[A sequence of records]

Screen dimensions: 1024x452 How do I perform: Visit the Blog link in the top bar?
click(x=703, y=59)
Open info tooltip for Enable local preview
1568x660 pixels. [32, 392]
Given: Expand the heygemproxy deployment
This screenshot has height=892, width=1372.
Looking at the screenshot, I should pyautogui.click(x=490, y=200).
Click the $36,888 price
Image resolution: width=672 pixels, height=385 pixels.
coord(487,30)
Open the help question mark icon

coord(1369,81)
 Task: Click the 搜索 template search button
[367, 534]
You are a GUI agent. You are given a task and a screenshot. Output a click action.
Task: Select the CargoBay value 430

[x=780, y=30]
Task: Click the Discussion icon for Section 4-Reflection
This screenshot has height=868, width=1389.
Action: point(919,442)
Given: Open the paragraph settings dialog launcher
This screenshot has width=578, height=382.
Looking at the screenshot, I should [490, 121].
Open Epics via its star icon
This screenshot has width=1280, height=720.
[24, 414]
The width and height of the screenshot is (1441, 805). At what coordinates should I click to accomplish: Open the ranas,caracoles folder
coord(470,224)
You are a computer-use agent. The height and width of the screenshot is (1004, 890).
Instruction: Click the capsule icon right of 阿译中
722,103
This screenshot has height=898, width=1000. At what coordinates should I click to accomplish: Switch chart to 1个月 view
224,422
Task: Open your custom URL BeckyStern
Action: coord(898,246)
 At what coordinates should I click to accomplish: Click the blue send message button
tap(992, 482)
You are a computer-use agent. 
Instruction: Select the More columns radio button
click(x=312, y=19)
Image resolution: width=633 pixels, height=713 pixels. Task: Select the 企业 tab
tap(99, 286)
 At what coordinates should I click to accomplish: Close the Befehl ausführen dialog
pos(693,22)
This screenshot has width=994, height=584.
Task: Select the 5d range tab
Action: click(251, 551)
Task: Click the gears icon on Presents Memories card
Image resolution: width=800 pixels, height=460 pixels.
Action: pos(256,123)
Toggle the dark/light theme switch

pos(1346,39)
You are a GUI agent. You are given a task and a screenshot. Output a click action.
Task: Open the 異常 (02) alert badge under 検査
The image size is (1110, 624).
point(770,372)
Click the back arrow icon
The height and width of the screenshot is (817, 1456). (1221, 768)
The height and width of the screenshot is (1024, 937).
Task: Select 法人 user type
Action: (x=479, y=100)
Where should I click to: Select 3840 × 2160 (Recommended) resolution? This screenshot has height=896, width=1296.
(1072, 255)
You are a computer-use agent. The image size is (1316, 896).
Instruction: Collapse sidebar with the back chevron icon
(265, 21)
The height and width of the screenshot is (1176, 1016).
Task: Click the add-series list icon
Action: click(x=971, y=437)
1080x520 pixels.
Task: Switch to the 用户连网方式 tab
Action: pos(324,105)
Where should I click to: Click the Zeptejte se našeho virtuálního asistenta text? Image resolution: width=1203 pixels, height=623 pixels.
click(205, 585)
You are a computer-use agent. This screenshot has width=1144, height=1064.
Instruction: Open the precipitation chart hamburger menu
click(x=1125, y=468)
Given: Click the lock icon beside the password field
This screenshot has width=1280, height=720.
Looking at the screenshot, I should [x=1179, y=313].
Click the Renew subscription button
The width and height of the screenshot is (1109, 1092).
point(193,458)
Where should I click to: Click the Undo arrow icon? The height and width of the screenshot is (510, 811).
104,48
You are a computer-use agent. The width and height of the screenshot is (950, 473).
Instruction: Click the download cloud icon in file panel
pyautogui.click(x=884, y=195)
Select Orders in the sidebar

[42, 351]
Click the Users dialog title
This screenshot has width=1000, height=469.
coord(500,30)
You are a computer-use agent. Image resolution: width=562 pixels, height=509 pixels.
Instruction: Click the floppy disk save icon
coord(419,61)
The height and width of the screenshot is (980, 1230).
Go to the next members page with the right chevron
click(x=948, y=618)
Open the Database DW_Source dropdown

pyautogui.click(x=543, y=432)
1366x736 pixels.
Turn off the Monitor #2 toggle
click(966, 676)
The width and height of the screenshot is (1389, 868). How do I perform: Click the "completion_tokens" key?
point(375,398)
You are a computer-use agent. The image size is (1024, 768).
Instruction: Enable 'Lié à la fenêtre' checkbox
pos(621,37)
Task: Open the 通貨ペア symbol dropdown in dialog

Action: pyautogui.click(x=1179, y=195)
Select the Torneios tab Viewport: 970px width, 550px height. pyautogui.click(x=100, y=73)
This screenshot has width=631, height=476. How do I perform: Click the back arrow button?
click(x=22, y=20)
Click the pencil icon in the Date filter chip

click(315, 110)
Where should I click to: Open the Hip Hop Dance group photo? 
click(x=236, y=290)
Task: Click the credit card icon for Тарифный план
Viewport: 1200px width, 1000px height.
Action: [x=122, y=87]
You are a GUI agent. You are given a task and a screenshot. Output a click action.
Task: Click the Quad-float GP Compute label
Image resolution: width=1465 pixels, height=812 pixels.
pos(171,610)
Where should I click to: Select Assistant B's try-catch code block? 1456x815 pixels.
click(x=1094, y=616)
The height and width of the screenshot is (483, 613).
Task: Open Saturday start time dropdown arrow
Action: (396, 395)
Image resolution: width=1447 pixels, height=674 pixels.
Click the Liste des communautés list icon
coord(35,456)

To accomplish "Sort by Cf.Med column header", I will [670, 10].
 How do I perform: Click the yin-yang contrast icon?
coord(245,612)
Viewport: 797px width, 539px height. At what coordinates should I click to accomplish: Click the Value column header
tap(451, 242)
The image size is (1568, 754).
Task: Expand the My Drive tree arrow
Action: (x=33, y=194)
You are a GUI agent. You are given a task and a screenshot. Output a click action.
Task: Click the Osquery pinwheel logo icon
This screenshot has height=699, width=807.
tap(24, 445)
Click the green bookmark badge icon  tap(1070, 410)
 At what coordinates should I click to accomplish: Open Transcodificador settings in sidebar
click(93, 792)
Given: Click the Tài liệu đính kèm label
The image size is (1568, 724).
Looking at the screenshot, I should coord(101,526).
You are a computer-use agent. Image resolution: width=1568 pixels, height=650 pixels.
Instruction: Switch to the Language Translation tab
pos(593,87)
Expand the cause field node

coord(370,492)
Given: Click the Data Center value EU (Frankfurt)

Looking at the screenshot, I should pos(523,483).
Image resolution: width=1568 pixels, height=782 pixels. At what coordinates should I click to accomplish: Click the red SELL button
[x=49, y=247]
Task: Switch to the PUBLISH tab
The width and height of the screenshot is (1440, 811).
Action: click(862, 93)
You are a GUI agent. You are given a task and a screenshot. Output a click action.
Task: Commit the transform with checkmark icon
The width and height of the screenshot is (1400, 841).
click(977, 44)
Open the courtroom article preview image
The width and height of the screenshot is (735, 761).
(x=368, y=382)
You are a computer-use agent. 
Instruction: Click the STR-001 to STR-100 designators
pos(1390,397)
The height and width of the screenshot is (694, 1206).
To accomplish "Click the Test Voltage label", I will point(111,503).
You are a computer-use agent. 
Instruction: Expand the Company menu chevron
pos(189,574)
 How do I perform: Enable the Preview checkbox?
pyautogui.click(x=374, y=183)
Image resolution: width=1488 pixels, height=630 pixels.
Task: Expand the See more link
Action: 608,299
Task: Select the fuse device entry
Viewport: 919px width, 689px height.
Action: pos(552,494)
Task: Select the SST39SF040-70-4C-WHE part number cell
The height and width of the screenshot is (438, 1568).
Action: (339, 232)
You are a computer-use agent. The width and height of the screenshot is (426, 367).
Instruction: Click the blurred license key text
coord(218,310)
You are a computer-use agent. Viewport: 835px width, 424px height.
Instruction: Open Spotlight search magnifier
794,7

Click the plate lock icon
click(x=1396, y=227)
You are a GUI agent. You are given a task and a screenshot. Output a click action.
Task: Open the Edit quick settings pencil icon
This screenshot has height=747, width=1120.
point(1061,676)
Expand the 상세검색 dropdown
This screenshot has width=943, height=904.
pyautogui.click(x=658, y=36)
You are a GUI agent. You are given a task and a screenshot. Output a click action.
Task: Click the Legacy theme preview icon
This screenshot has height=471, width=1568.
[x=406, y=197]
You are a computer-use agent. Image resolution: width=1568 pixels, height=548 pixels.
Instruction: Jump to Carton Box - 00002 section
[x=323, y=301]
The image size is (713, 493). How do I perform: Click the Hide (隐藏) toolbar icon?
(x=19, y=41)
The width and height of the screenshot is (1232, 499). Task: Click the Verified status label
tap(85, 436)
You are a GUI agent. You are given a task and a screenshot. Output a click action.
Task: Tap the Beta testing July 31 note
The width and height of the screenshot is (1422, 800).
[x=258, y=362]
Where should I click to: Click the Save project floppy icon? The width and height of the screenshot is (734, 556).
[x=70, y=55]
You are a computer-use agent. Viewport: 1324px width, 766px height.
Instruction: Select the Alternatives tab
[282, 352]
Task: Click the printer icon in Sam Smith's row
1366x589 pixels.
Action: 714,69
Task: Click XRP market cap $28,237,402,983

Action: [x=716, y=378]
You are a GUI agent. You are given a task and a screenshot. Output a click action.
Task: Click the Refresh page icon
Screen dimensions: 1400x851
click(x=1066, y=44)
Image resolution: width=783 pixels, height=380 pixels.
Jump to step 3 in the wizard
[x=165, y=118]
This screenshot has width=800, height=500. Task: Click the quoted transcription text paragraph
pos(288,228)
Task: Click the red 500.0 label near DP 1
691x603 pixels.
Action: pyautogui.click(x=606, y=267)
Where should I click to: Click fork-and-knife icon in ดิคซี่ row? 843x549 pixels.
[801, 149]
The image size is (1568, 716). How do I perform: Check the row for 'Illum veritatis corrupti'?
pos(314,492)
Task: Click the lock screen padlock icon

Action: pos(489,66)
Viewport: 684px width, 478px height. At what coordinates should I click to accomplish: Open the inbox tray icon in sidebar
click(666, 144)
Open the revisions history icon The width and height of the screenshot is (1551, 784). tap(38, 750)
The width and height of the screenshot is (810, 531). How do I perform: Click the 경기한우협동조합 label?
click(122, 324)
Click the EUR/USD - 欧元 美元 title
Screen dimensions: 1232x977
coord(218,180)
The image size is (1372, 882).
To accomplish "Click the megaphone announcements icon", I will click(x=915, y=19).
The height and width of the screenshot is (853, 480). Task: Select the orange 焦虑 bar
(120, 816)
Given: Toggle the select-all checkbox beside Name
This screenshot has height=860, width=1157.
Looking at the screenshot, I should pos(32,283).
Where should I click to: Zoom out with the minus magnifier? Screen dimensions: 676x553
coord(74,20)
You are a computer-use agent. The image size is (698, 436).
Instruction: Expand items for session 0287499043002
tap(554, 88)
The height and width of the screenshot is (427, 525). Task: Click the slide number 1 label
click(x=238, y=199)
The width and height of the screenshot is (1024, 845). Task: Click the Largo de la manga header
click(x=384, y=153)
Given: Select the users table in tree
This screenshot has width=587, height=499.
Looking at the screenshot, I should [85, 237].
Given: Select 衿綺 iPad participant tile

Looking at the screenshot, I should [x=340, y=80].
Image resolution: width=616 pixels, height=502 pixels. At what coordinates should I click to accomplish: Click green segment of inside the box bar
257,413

[TASK DESCRIPTION] Copy the records word for word, starting at the first line and ending at the line that contains "coord(470,224)".

[SOLUTION TO THE PROBLEM]
Screen dimensions: 1024x452 How do I perform: Visit the Blog link in the top bar?
click(x=703, y=59)
Open info tooltip for Enable local preview
1568x660 pixels. [32, 392]
Given: Expand the heygemproxy deployment
This screenshot has height=892, width=1372.
Looking at the screenshot, I should pyautogui.click(x=490, y=200).
Click the $36,888 price
Image resolution: width=672 pixels, height=385 pixels.
coord(487,30)
Open the help question mark icon

coord(1369,81)
 Task: Click the 搜索 template search button
[367, 534]
You are a GUI agent. You are given a task and a screenshot. Output a click action.
Task: Select the CargoBay value 430

[x=780, y=30]
Task: Click the Discussion icon for Section 4-Reflection
This screenshot has height=868, width=1389.
Action: point(919,442)
Given: Open the paragraph settings dialog launcher
This screenshot has width=578, height=382.
Looking at the screenshot, I should [490, 121].
Open Epics via its star icon
This screenshot has width=1280, height=720.
[24, 414]
The width and height of the screenshot is (1441, 805). At what coordinates should I click to accomplish: Open the ranas,caracoles folder
coord(470,224)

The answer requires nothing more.